Было прохладное майское утро, когда они прибыли в столицу. Дворцовая площадь и набережные, мосты, каналы и стрелка Васильевского острова были безлюдны, в низком утреннем солнце тревожно блестела позолота шпилей и крестов, в темно-синем небе, отражаясь в еще более густой синеве невской воды, быстро плыли светлые облака.

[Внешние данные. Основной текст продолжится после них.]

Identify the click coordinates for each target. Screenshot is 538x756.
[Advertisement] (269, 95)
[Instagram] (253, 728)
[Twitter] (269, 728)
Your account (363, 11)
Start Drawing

Это зрелище в один миг убедило Леку в абсолютной бесполезности его одесского существования, затмило все его робкие мечты о странствиях, о карьере капитана дальнего плавания. Петербург воцарился в его душе навсегда. Через год, когда Ришельевская гимназия была закончена, он беспощадно разбил мечты отца, планировавшего дать сыну медицинское и обязательно немецкое образование, ценившееся в Одессе превыше всего. Лека выбрал Петербургский университет и поступил на совершенно бесполезный с одесской точки зрения историкофилологический факультет. В кругу своих одесских сверстников он получил прозвище «петербуржец» и носил его с гордостью, как высочайший титул, всеми силами стараясь соответствовать ему и внешне, и внутренне.
Могучим здоровьем Лека не отличался, и начавшаяся война не разлучила его с Петербургом. Он надел полувоенную форму и совмещал университетские лекции с работой в каких-то патриотических заведениях и комиссиях. Как положено либералу и к тому же филологу, он встретил падение императорской власти с восторгом, а октябрьский переворот с полным непониманием, но все эти перемены не касались главного: Петербург, его Петербург (имени «Петроград» он так и не освоил) оставался Петербургом.
Жизнь становилась труднее. Прервалась связь с Одессой, а когда страна собралась воедино, выяснилось, что престарелый отец уже не сможет содержать его, как прежде. Символом перемен для приехавшего в Одессу Леки стала статуя матушки-императрицы на Екатерининской, закутанная в тряпье со звездой, венчающей это пугало. Большинство одесских друзей оказались в эмиграции, а иные стали скромными служащими, пытаясь найти себе место в круто изменившемся быте.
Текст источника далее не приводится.